Saved data entries:
━━━━━━━━
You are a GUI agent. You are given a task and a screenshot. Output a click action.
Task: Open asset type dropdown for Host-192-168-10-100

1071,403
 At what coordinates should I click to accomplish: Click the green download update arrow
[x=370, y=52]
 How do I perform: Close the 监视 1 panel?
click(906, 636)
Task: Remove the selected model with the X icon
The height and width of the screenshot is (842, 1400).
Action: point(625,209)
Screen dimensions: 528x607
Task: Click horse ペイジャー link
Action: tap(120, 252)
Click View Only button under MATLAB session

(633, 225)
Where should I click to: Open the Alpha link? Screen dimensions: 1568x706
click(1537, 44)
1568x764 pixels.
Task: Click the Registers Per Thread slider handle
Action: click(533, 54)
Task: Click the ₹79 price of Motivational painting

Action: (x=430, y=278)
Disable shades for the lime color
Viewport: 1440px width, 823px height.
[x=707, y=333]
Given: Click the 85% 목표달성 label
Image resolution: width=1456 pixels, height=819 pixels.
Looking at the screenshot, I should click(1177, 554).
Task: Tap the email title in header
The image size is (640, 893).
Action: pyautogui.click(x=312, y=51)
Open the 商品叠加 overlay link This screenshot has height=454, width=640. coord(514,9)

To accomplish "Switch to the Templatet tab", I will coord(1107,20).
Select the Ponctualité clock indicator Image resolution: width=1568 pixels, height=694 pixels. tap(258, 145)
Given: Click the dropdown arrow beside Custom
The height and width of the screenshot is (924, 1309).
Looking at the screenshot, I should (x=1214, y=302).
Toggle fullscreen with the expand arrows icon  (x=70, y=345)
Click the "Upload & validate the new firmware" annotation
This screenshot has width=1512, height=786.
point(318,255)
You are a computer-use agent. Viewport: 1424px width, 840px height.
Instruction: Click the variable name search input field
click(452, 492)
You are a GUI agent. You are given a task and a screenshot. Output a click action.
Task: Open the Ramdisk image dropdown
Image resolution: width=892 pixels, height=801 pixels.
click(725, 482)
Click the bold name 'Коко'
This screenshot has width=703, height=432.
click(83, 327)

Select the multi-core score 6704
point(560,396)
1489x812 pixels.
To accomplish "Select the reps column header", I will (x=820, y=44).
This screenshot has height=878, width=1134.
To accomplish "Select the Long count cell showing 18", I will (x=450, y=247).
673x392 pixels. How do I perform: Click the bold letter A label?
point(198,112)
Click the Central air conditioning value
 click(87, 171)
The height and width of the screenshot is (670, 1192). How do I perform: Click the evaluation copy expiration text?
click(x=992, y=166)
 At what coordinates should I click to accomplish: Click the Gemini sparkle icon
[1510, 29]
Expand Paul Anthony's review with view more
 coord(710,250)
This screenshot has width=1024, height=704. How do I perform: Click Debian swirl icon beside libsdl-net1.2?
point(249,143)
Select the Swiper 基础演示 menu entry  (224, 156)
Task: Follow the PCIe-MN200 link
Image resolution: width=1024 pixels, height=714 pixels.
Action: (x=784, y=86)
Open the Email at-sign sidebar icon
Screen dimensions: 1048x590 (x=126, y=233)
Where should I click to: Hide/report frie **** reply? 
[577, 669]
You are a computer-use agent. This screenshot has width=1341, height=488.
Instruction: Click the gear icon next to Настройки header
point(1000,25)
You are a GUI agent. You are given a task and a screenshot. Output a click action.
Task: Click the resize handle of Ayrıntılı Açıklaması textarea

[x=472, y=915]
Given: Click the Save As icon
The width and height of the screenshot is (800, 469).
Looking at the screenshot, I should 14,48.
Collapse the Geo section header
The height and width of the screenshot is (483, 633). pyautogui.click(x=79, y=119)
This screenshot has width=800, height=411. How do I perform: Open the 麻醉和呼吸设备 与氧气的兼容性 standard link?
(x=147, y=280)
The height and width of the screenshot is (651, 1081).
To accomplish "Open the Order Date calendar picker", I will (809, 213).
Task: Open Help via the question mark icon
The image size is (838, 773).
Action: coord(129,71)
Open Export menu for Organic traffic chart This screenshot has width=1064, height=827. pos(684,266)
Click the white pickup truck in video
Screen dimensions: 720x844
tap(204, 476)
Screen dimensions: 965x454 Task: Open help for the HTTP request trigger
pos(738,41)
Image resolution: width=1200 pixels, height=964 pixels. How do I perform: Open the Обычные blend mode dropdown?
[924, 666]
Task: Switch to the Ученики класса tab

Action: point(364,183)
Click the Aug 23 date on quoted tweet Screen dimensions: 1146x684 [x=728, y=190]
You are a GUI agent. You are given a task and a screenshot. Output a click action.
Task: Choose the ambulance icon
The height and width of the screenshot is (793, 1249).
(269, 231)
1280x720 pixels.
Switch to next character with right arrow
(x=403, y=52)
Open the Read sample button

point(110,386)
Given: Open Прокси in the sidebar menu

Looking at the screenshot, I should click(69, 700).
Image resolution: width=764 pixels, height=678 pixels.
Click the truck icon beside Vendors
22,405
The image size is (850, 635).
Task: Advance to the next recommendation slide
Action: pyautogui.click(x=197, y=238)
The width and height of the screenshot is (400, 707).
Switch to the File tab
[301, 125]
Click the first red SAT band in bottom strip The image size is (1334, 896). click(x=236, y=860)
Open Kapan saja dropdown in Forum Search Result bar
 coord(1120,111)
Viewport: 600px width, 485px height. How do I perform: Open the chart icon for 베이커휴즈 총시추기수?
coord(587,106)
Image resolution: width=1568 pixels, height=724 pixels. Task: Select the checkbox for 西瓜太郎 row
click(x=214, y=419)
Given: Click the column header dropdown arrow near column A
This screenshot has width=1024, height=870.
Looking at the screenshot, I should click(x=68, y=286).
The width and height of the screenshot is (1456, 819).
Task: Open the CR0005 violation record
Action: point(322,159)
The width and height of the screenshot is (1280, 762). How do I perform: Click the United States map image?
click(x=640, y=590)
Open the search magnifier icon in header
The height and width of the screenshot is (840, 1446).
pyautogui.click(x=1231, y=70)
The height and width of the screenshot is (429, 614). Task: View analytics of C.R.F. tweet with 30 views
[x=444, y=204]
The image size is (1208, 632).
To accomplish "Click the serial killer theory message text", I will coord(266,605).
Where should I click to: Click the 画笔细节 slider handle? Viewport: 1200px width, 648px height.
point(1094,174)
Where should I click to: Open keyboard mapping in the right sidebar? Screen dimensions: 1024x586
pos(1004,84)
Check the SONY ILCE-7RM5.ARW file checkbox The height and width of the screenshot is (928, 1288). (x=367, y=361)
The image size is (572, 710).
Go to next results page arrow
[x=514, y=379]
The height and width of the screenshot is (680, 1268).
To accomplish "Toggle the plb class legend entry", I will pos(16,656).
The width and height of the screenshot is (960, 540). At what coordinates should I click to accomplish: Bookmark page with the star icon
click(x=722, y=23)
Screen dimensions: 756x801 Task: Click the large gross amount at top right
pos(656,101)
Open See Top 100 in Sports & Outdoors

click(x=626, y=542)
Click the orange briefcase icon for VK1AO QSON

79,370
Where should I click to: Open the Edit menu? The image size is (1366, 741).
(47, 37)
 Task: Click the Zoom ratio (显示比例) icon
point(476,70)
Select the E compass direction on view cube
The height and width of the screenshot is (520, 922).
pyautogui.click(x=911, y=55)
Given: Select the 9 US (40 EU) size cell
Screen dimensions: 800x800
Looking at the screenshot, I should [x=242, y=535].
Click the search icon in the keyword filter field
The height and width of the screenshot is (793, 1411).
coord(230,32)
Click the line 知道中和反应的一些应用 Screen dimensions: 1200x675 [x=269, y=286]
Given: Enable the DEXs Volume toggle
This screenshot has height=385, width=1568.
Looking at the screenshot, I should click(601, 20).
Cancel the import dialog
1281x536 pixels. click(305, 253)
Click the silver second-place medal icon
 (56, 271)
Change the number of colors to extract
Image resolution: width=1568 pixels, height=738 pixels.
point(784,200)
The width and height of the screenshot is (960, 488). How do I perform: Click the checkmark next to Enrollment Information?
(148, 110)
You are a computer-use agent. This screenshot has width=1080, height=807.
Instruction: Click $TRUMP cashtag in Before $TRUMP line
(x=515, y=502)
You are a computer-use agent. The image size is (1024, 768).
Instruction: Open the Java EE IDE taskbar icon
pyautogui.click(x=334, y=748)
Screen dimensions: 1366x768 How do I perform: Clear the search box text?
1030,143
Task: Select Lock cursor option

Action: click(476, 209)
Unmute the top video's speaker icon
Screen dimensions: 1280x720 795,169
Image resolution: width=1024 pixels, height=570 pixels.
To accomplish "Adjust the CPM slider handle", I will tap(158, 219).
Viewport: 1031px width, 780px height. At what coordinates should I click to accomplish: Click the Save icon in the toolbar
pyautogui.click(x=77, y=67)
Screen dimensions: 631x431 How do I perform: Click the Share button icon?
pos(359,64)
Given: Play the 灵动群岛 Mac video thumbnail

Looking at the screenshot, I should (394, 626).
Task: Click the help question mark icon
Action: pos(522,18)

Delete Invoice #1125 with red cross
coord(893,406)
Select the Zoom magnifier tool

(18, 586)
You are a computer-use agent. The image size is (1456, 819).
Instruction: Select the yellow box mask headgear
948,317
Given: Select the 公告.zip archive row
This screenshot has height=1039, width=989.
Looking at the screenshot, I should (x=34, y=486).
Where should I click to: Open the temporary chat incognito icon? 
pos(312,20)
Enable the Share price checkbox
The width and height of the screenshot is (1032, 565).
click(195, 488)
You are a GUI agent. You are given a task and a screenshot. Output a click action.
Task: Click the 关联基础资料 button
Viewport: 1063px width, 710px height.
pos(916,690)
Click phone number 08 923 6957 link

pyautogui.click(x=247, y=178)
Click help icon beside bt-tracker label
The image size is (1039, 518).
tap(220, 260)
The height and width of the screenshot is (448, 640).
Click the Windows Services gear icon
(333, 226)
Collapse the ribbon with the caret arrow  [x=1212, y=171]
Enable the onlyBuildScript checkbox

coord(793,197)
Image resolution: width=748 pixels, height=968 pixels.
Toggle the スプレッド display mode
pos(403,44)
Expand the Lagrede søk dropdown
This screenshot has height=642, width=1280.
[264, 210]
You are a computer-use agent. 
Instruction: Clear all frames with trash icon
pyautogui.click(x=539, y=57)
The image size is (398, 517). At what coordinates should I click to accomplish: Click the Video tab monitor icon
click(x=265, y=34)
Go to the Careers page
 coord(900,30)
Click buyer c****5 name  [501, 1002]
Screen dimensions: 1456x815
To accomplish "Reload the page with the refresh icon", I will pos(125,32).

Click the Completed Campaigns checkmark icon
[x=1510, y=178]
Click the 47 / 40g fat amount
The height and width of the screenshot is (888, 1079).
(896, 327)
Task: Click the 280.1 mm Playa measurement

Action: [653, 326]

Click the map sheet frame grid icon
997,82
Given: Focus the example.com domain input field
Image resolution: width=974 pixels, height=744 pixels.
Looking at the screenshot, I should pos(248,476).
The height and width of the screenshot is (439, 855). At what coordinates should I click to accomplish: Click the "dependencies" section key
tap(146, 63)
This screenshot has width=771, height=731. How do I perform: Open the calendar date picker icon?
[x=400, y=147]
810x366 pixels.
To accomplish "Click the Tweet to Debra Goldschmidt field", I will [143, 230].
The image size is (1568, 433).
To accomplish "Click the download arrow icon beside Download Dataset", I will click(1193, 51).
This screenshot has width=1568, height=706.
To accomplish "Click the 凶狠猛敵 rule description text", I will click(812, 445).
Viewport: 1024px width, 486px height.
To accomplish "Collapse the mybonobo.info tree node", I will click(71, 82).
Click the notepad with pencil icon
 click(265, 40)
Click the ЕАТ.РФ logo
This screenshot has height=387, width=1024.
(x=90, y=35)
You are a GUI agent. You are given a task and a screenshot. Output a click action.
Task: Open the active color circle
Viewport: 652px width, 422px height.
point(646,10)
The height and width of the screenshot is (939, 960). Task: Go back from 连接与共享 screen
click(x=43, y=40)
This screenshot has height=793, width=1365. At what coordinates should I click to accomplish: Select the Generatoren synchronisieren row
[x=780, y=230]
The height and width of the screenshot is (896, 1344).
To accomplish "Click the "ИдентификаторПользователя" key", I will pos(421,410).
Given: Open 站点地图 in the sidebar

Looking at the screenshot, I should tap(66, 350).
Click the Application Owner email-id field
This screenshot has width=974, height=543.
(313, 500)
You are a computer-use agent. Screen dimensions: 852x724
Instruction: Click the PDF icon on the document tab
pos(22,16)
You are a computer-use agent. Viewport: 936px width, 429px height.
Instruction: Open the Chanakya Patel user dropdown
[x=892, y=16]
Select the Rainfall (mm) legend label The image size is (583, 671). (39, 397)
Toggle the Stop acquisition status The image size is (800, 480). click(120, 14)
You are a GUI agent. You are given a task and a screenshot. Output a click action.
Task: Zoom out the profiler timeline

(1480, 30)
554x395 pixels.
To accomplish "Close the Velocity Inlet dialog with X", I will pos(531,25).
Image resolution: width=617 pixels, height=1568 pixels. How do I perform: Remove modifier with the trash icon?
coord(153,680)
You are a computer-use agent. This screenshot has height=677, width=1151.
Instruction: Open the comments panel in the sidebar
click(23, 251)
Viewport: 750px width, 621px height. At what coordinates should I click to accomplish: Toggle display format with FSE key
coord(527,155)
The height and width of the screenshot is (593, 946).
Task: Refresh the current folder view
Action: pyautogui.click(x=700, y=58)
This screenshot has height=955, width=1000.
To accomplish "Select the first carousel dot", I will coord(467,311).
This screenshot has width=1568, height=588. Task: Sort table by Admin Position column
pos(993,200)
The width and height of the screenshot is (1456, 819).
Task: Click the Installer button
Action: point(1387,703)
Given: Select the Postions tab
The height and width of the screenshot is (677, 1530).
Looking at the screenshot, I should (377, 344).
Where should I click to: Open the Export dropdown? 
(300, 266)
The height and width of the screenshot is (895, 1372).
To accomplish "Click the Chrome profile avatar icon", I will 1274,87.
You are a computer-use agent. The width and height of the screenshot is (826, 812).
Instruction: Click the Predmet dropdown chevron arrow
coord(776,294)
━━━━━━━━
In the records above, each line with the string "cell" should be copied.

To accomplish "Select the Long count cell showing 18", I will (x=450, y=247).
Given: Select the 9 US (40 EU) size cell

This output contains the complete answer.